# hirsien tapitus



## Gavril

I saw this caption underneath a photograph of a _kaira _(which I believe would be equivalent to _gimlet_ in English):

"Hirsien tapitukseen käytetty kaira"

As far as I know, _tapittaa _means more or less the same thing as _tuijottaa_, and _hirsi _is a wooden beam, so this phrase doesn't make sense to me. Voisiko joku auttaa?

K


----------



## sakvaka

I understand the sentence in Finnish, but don't know how it should be translated in English. Therefore, let me try to explain what it means.

Hirsi is a wooden beam. 
Kaira is a tool to drill holes with, just like "pora".
Tappi means "peg" (A cylindrical wooden, metal etc. object used to fasten or as a bearing between objects.)
Tapittaa is a verb that means the action of fastening objects using pegs, in English "to peg" (very logical, isn't it? )

So "Hirsien tapitukseen käytetty kaira" is something like "a gimlet used to peg wooden beams".


----------



## Gavril

sakvaka said:


> I understand the sentence in Finnish, but don't know how it should be translated in English. Therefore, let me try to explain what it means.
> 
> Hirsi is a wooden beam.
> Kaira is a tool to drill holes with, just like "pora".
> Tappi means "peg" (A cylindrical wooden, metal etc. object used to fasten or as a bearing between objects.)
> Tapittaa is a verb that means the action of fastening objects using pegs, in English "to peg" (very logical, isn't it? )
> 
> So "Hirsien tapitukseen käytetty kaira" is something like "a gimlet used to peg wooden beams".



The current English wiktionary defines _tapittaa _as "stare, ogle". Is this a mistake, or are there two homonymic _tapitta_a verbs?


----------



## sakvaka

Gavril said:


> The current English wiktionary defines _tapittaa _as "stare, ogle". Is this a mistake, or are there two homonymic _tapitta_a verbs?
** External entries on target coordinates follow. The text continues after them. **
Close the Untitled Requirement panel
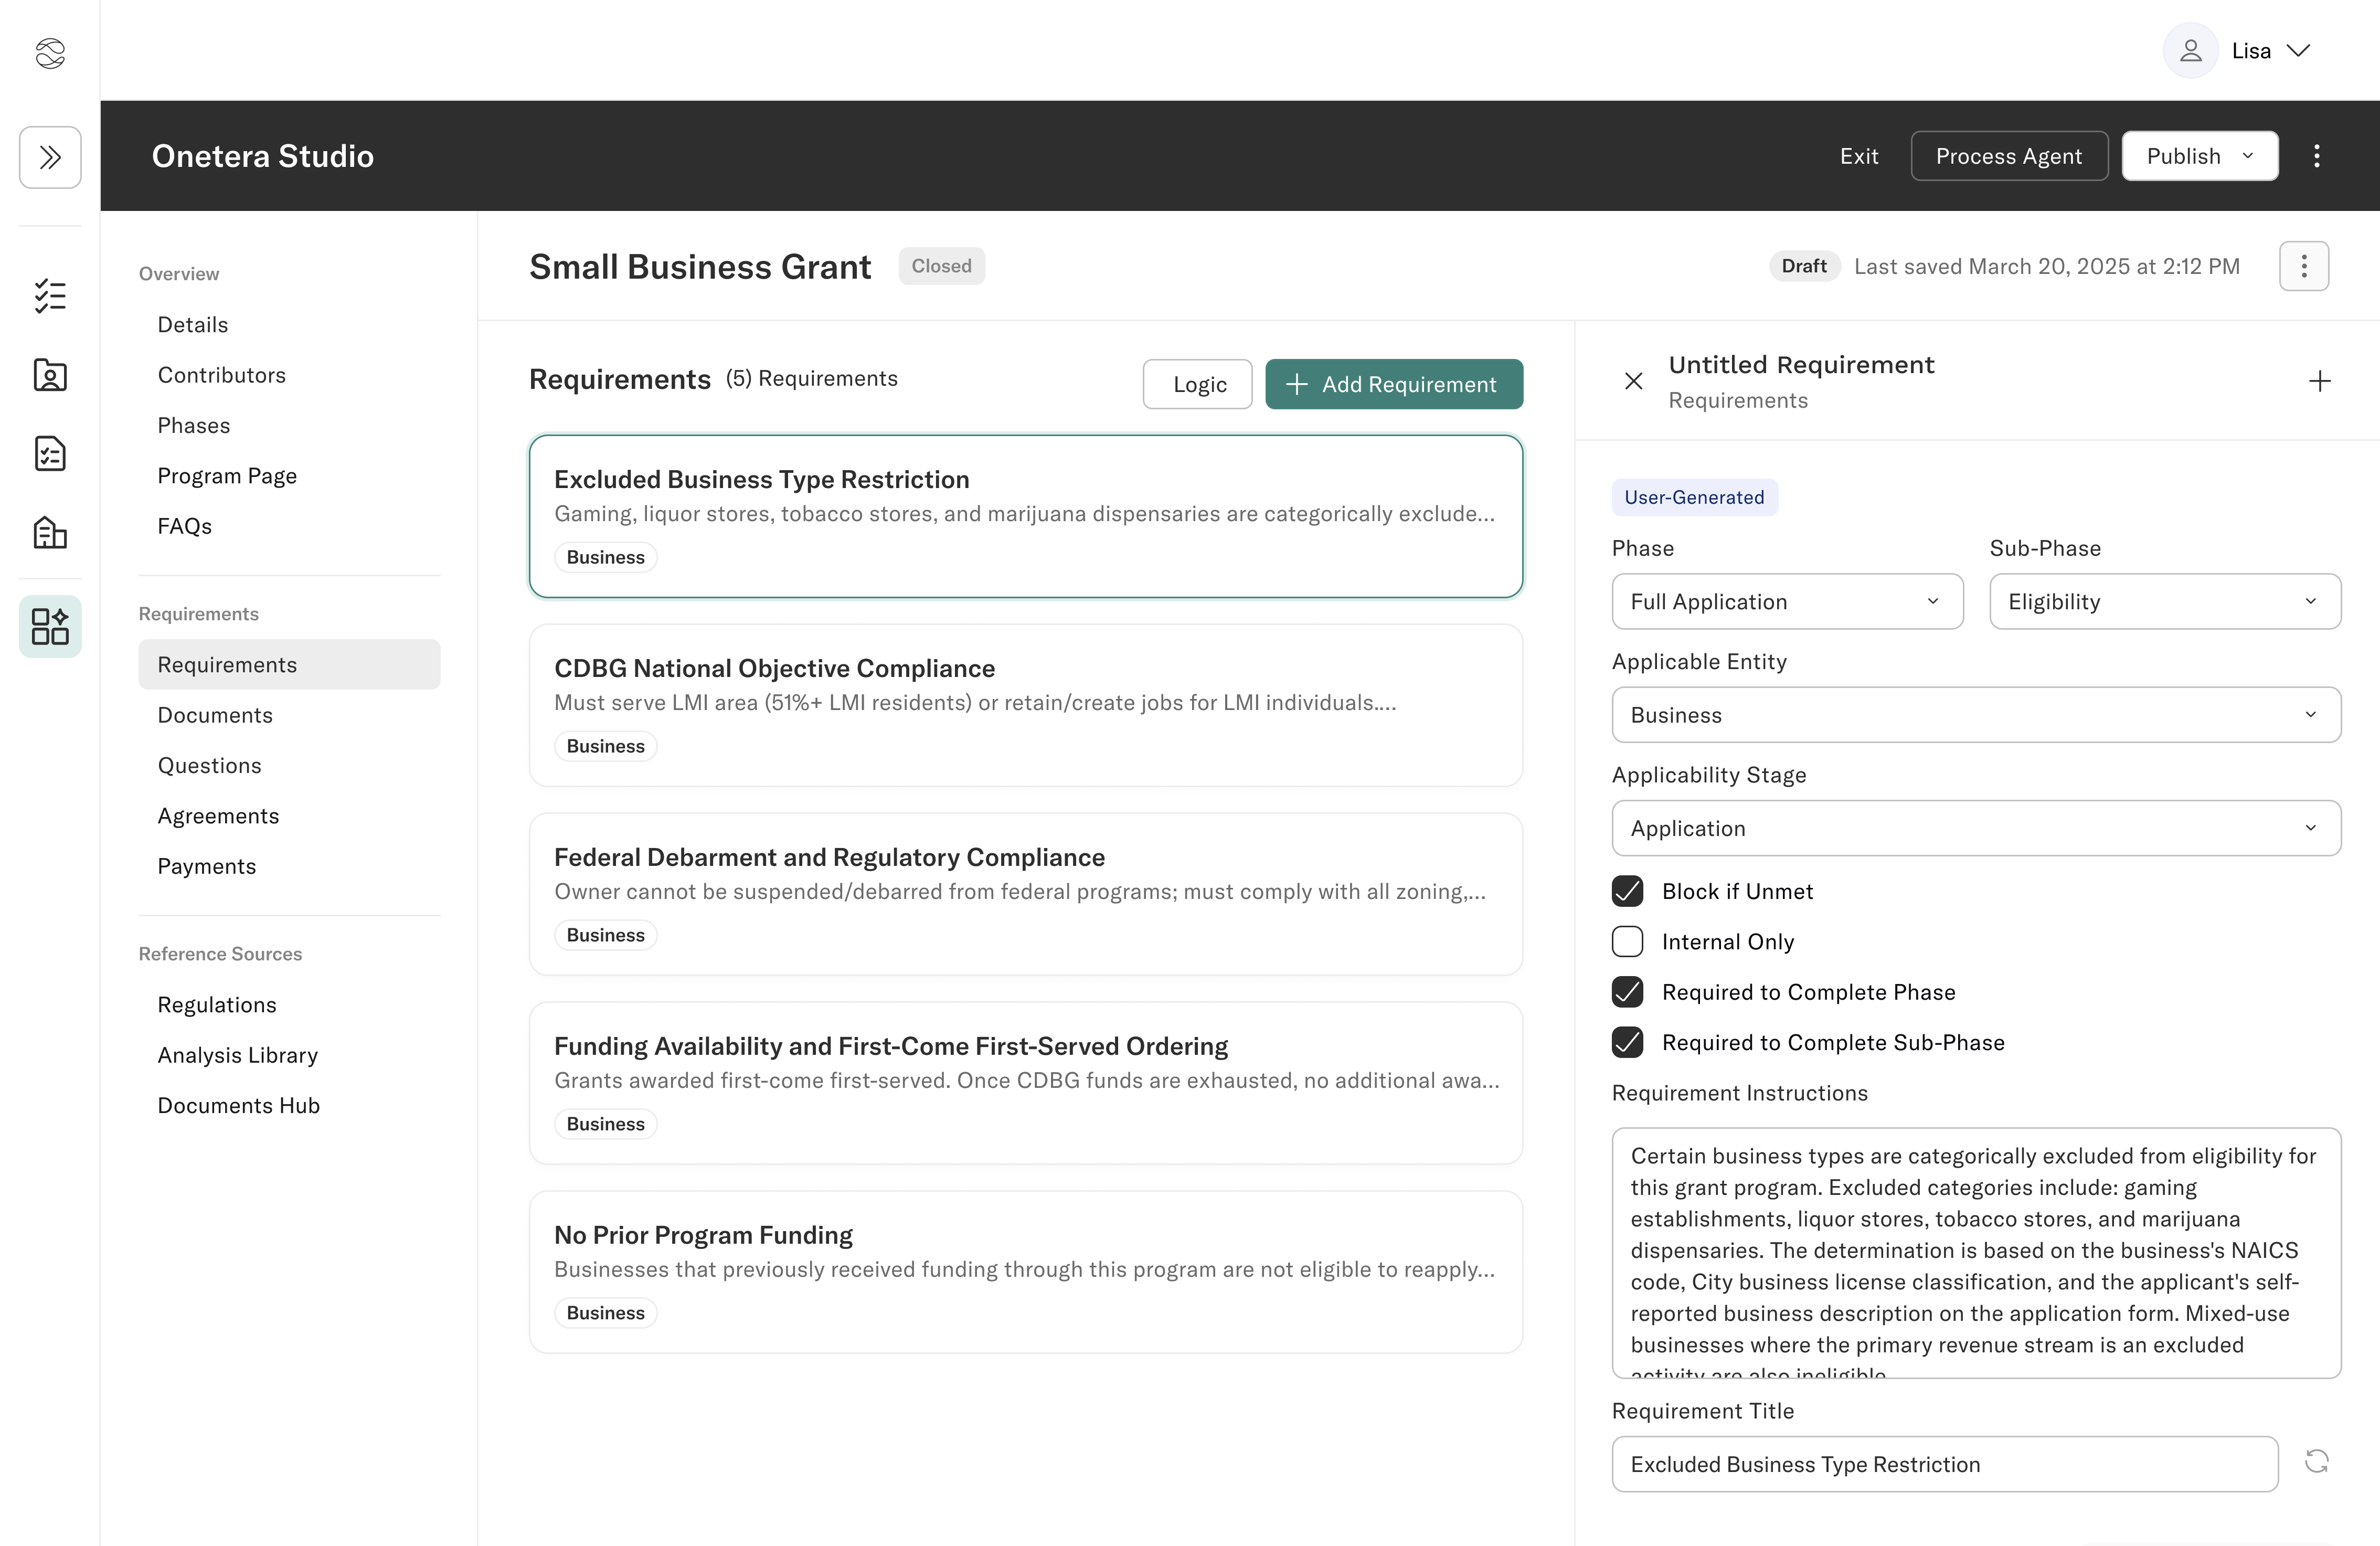Image resolution: width=2380 pixels, height=1546 pixels. coord(1633,381)
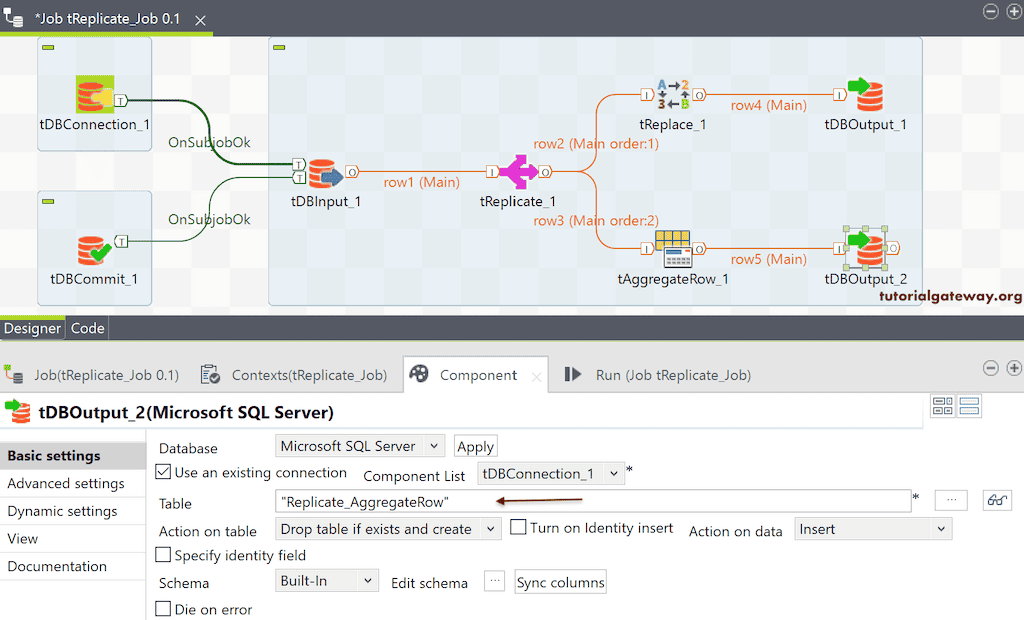Image resolution: width=1024 pixels, height=620 pixels.
Task: Select the tDBOutput_1 component icon
Action: (x=868, y=93)
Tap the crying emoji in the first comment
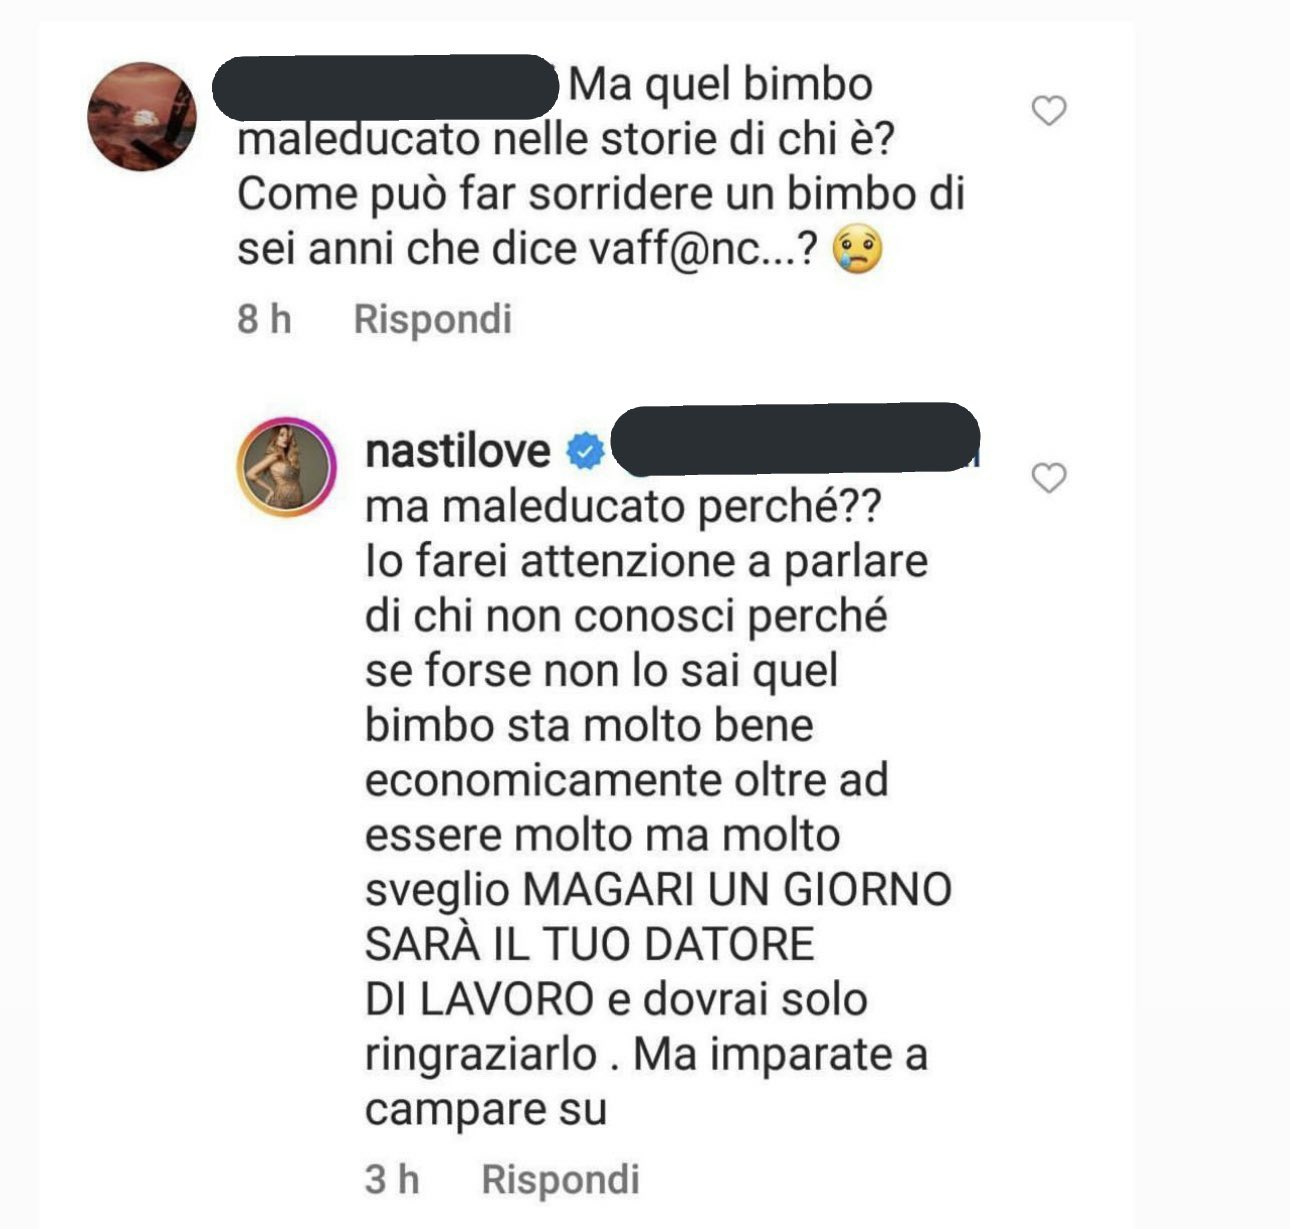 coord(859,248)
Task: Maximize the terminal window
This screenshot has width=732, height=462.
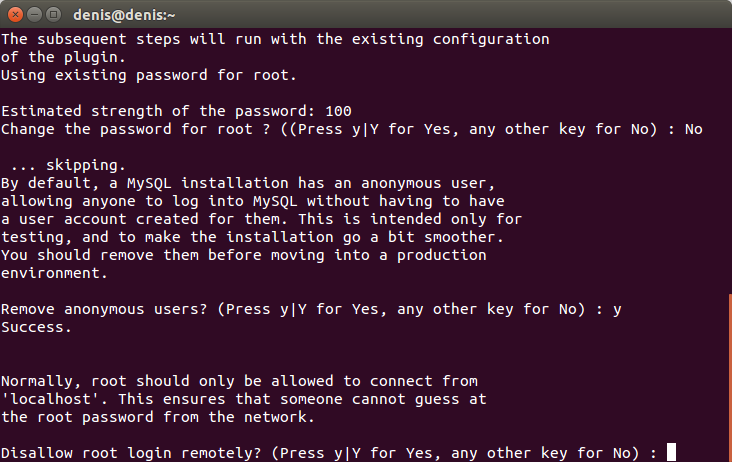Action: coord(54,14)
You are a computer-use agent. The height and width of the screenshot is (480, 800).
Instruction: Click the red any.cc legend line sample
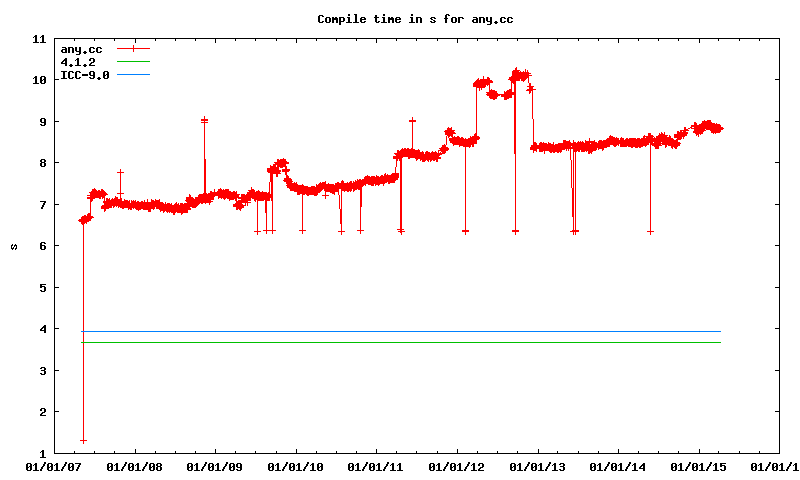click(x=133, y=48)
That's right, "tapittaa" has also another, rather colloquial meaning of staring. It is considered more like a slang word; something that shouldn't be used in formal contexts. "Tuijottaa" means the same, and it is more formal.

But in this context "tapittaa" is a verb derived from the word "tappi". As far as I know, it is somewhat difficult to stare wooden beams with a gimlet.


----------



## Hakro

Gavril said:


> The current English wiktionary defines _tapittaa _as "stare, ogle". Is this a mistake, or are there two homonymic _tapitta_a verbs?


This is, once again, a proof of the unreliability of those wikipedias and wiktionaries. They seem to be written by people who don't know much about the issues they are writing about.


----------



## sakvaka

Hakro said:


> This is, once again, a proof of the unreliability of those wikipedias and wiktionaries. They seem to be written by people who don't know much about the issues they are writing about.



That is right, indeed, but I find Wiktionaries very useful and important - but only in case they are used critically and carefully. 

But we should keep in mind that in (almost) every language the word "to stare" is much more common than the word "to peg".


----------